Contiki’s new image delivers same package

Published on June 06, 2005

Contiki started out in the 1960s in New Zealand by offering hedonistic camper van tours of Europe to fresh-faced, booze-fuelled Aussies in the 18-30 demographic. Now it’s ready to tackle the European youth market, but claims to be steering away from the “outdated stereotype” of sun, sex and sangria-fuelled high-jinks.

We are on the Greek island of Mykonos and, after a trial opening last year, the tours are fully booked for the beginning of the season. More are planned in Bali, Mexico and Australia.

David Hosking, Contiki’s global managing director, insists that there is a difference because it offers decent accommodation, which will attract a more grown-up demographic than competitors.

It’s hard to see how the accommodation differs from that typically used by youth brands and where the four-star tag is earned. The rooms are very simple with basic wooden furniture, a TV and sea view balcony; they’re certainly not luxurious. And walk across the tiled terrace to the pool bar, and there’s no mistaking the kind of holiday you’re on.

The trance hits from three years ago bellow out, rattling any plastic chairs that aren’t occupied by the pasty new arrivals, who nod away to the beat in their shiny, white polyester sports shorts, crop tops and gold jewellery, sipping pre-lunch beers and cocktails.

The food is also nothing to scribble on a postcard about. Included in the package price are two buffet meals a day, a fry-up-style brunch (obviously no one’s going to make breakfast) and standard Greek fare for dinner.

But no one’s on a Contiki holiday for the food or the rooms – they’re here for laughs, booze and shagging.

As the week progresses, it becomes clear that being permanently drunk is what Contiki is all about. I wake each day to find guests who have been up all night giggling and drinking by the pool, and it seems rude not to join in.

The offer of scuba diving and wake-boarding at the hotel’s watersports centre remains unused during my stay because of a no-drinking-beforehand rule, and plans to visit the gym and the wellness centre are dropped in favour of beers on the beach.

After poolside cocktails on Saturday night, we are taken on a tour of the bars. It starts off relatively sophisticated on the terrace of the gorgeous hilltop Oneipo, where there’s a whiff of the glamour with which Mykonos has increasingly become associated.

Although the managers claim that this scene was part of the reason the island was chosen for Contiki’s first European upmarket resort, there’s little evidence of it on the trip. We head to the slightly more hectic Rhapsody, then Skandibar, which defies its rather cool-sounding name by being full of lecherous monsters, including a pissed wannabe-Chippendale who’s thrusting away like a rampant bonobo on the bar and introducing himself to a scantily clad girl by simulating oral sex on her.

We move on to Space, the main club in town, which is only Euro 15 to get in, including a drink and a free packet of fags.
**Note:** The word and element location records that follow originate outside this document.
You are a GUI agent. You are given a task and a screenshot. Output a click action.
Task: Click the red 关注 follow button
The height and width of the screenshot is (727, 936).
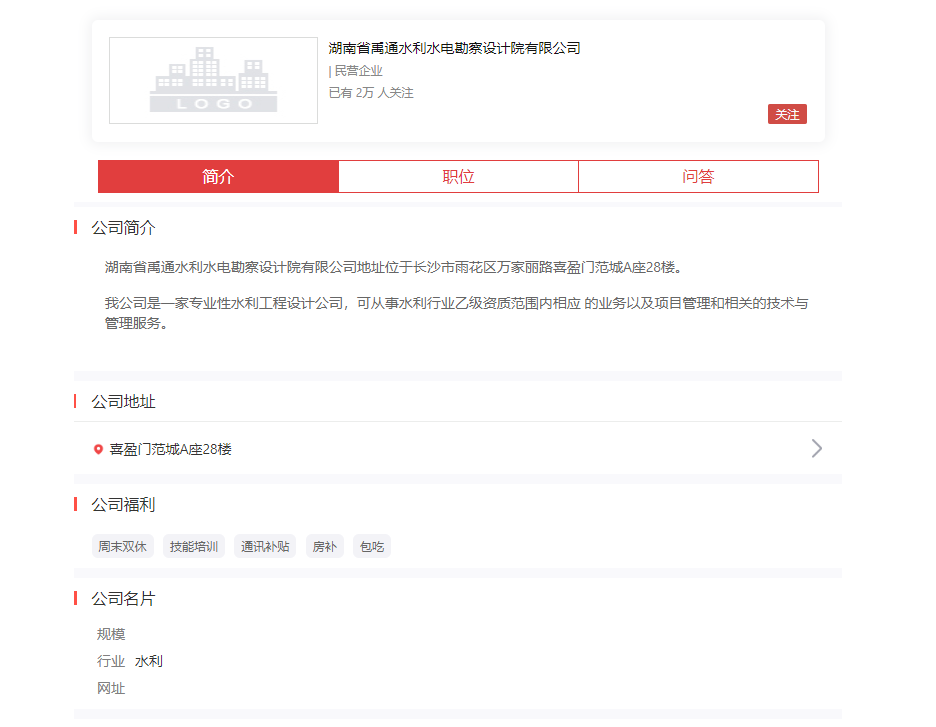point(787,114)
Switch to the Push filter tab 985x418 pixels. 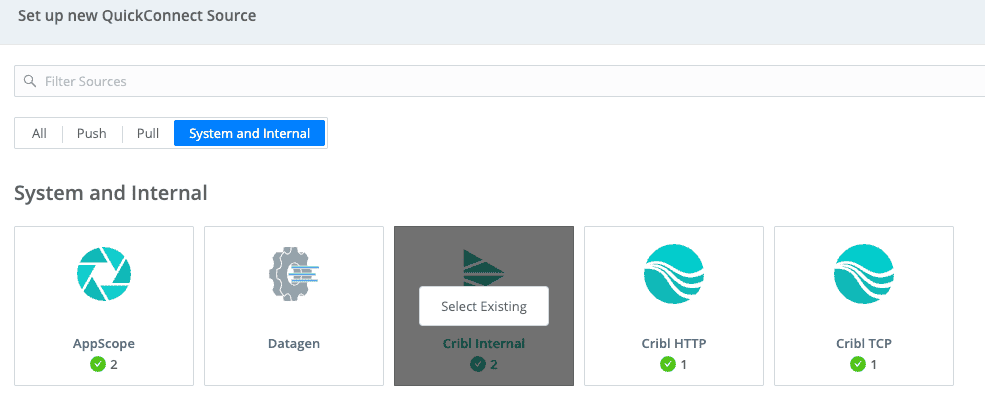point(92,133)
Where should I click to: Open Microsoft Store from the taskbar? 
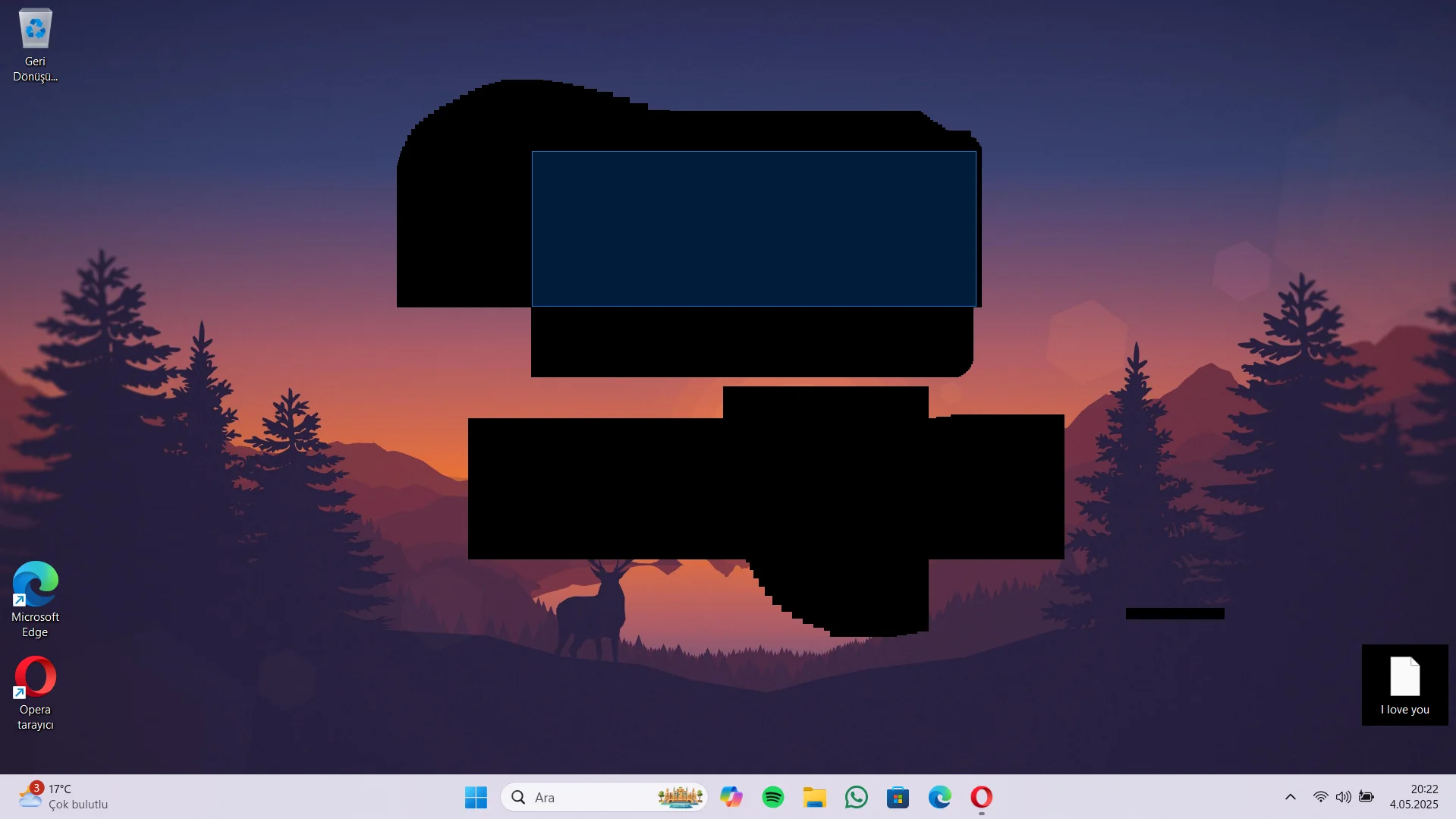[x=898, y=797]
The fact there’s no proper dance floor makes no odds and every other available surface is used for dancing.

After the standard four hours’ sleep and a cocktail “mixology” lesson, there’s a boat trip to Paradise Beach, famous for raucous parties starting in the early afternoon. The night is topped off with a Greek dancing display at the hotel, where a hunky performer spins a couple of the female guests and at least one male around his head.

We wake for my last morning wet and bleeding from a 3am swim that we can’t remember, feeling sick and exhausted, with a head is full of debauched stories and blurry memories, All that’s missing is a stranger in the bed. Not a typical 18-30s holiday? Yeah, right.